Ordinary Sunday 17: 29th July, 2007
Fr John Davis, Vicar of St Peter's, Eastern Hill

One of the great renewing wisdoms of this last generation has been the renewed emphasis on the truth that the basis of the spiritual life is the whole of life. There is not just a little spiritual corner that requires our attention. There are not parts of our living and loving that are outside the care of God. Above all, the way to spiritual wholeness is not by way of compartmentalisation. Rather, the task is one of integration.

So there is a potentially dynamic relationship between all that makes us up: there is all of our human activity — work, leisure, responsibilities, and tasks. Prayer is in there and so are the various moral choices we must make each day, our choices too in growth in faith and in the exercising of some of those gifts. All this is part of the integration; the growing in the life that has a shaping place in it for God.

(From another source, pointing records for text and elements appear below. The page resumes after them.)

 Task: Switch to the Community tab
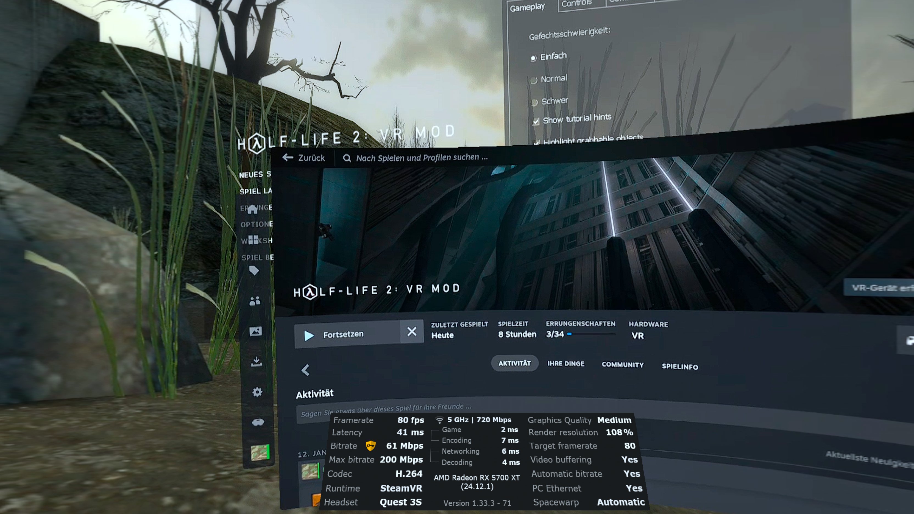[x=622, y=365]
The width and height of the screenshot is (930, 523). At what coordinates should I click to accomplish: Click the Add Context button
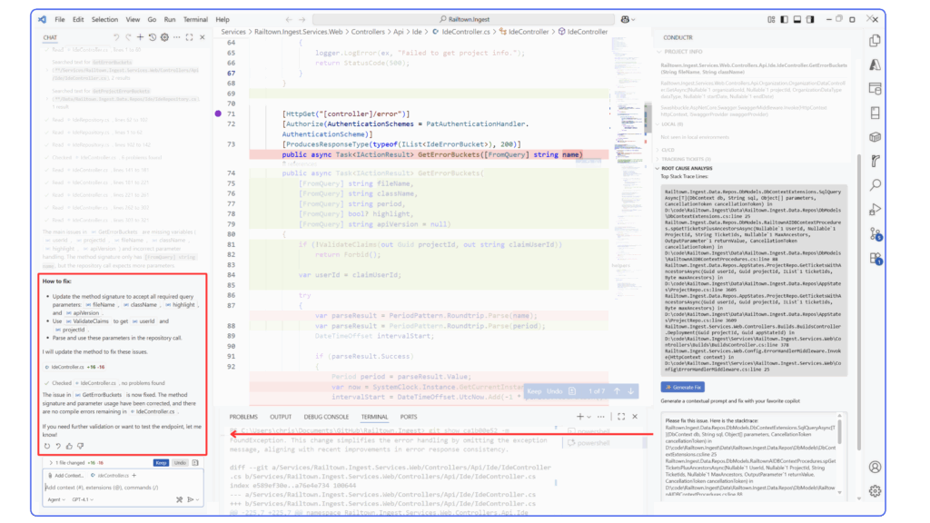pos(68,475)
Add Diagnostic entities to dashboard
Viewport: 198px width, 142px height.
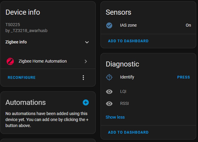(128, 132)
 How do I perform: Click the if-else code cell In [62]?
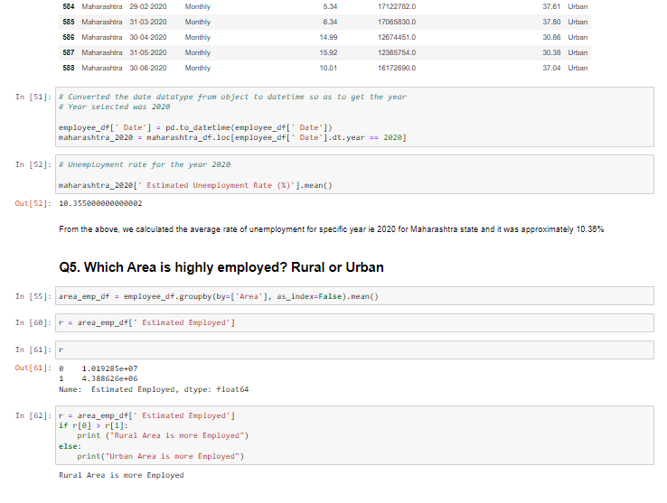click(354, 435)
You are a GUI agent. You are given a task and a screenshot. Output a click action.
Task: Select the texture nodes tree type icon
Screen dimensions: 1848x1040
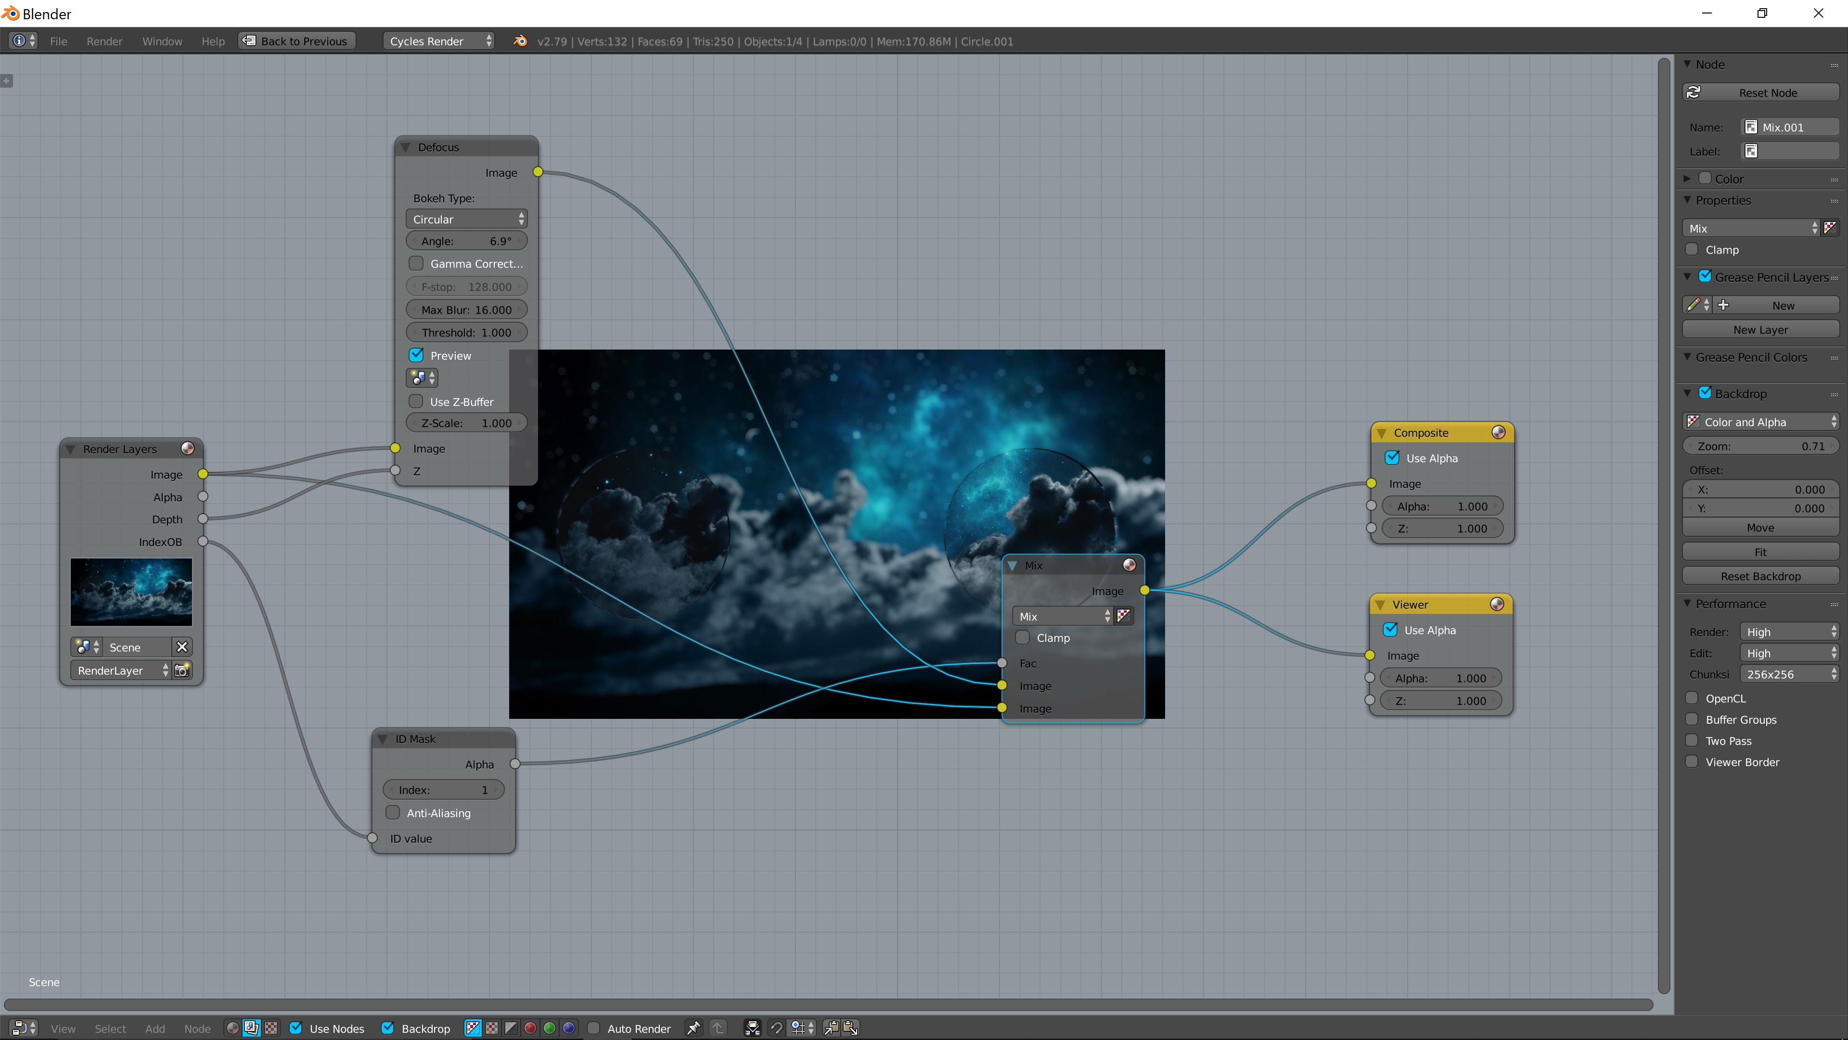click(x=271, y=1028)
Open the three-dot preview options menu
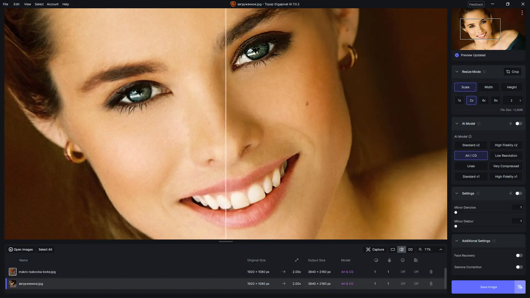 pos(522,13)
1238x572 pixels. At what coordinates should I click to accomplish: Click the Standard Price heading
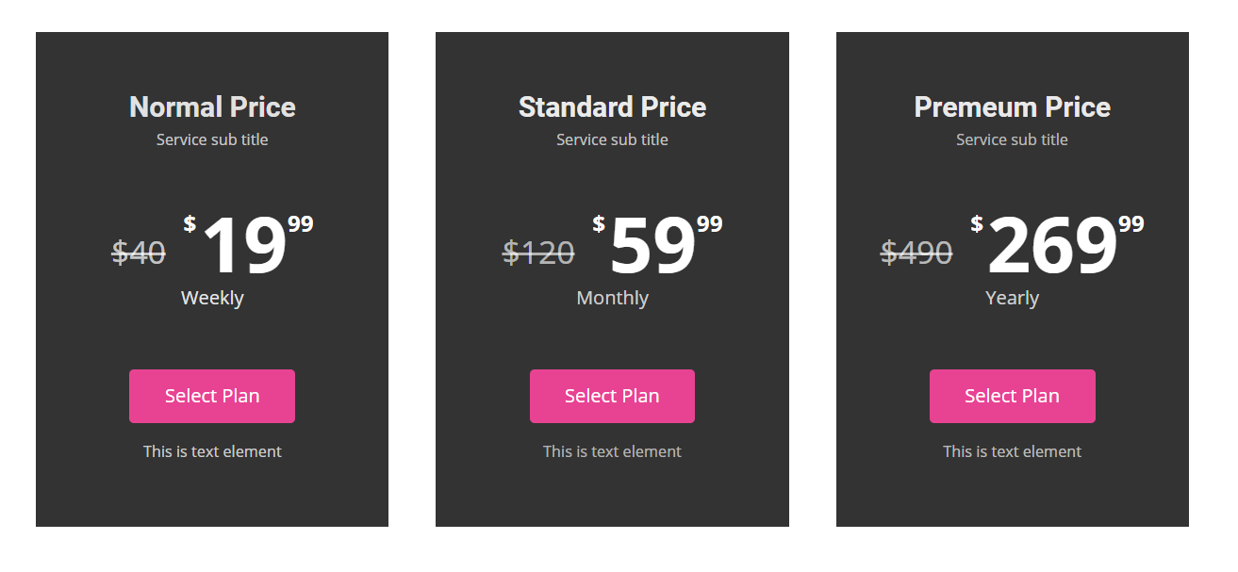[x=612, y=107]
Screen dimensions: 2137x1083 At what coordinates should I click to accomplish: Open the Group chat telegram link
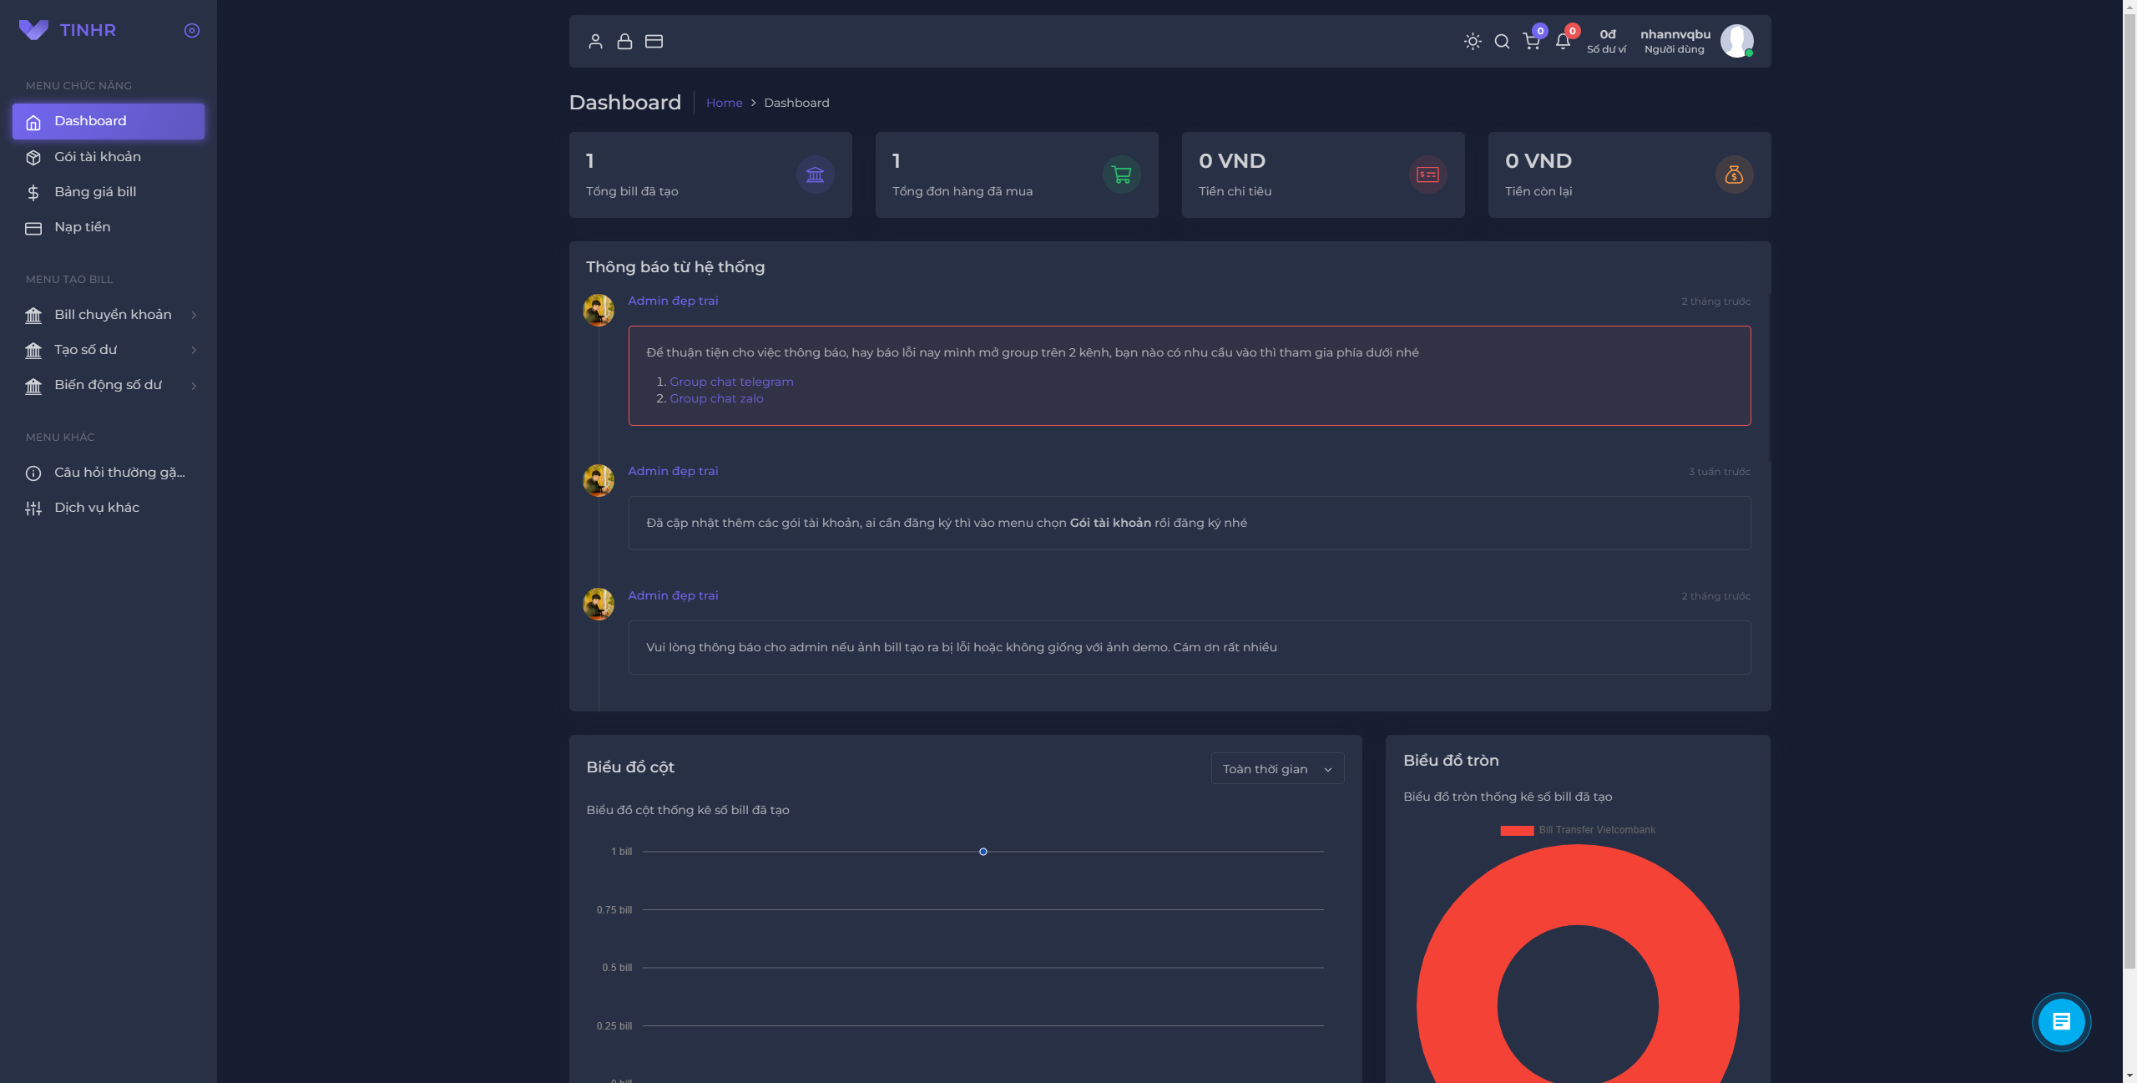pos(730,382)
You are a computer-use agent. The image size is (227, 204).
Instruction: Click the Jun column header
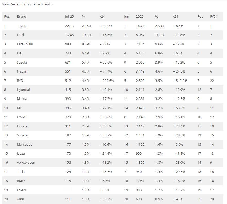point(126,17)
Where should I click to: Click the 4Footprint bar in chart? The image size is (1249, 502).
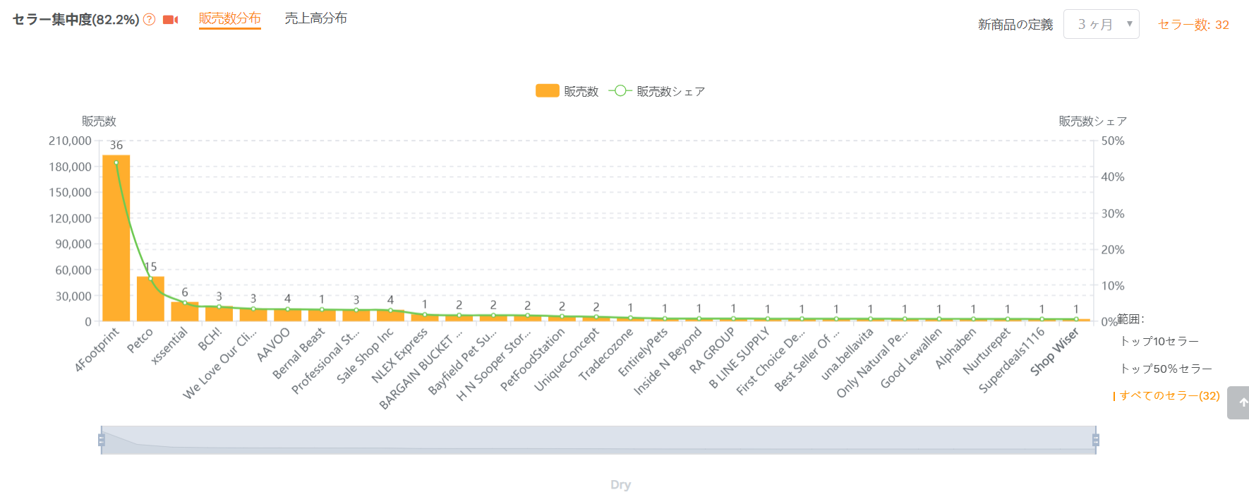pyautogui.click(x=116, y=238)
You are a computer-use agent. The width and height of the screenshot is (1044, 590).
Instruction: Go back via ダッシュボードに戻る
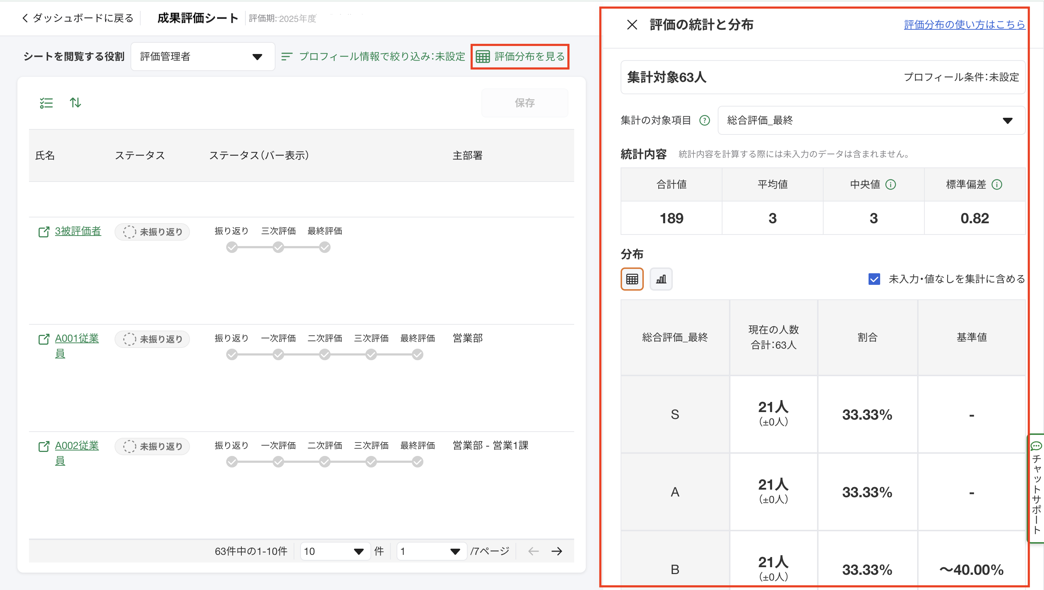(78, 18)
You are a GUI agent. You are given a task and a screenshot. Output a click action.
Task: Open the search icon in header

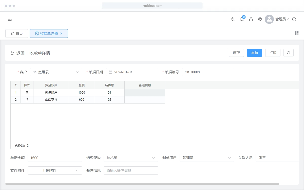233,19
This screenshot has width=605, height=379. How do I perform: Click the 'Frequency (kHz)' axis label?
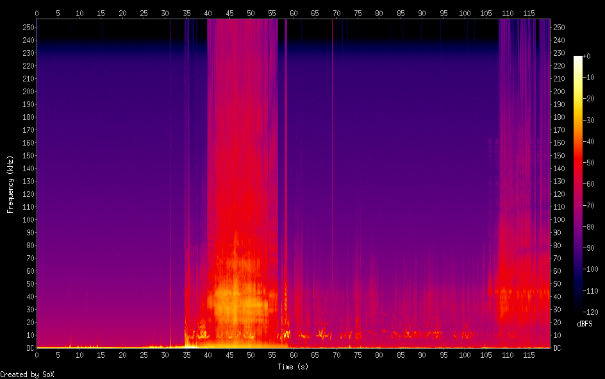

All of this is part of the journeying we do.

What about the place of prayer in our journey?

"Let us pray". If we hear that invitation in any sort of religious context, we have an idea at once of what is about to happen. We are at once invited into a space that is somehow closer to the holy. So we will adjust our body language: we may sit up and uncross our legs, we may put our hands together, we may stand or we may kneel — but one way or another we will indicate difference and specialness. It often means in common prayer in public that some words are to be spoken, addressed to God.

But whether there are words or whether there is silence, this prayer is a space for the holy in a busy life. The space may have a particular shape that is considering the wonder that is God — it may therefore be characterised by thanksgiving or praise. It may too be holding up the needs of others in intercession, speaking on their behalf. It may be asking for help or confessing a fault. It may be joining together with many others in a common and growing connection with each other and with the God we worship.

So prayer is these many things and more. It is an opportunity to speak and to listen. It is a communication that is both intimate and corporate. It may be reflective and focussed on word or idea or image. It may the type of contemplation that is beyond any image or special focus and certainly beyond words. There is a way of prayer for each one of us that will reflect our personality and our life experience. It is an absolute basic of a life of faith, different from one person to another. Prayer is at the heart of things — communication with God, finding oneself in the presence of God, spiritual connecting.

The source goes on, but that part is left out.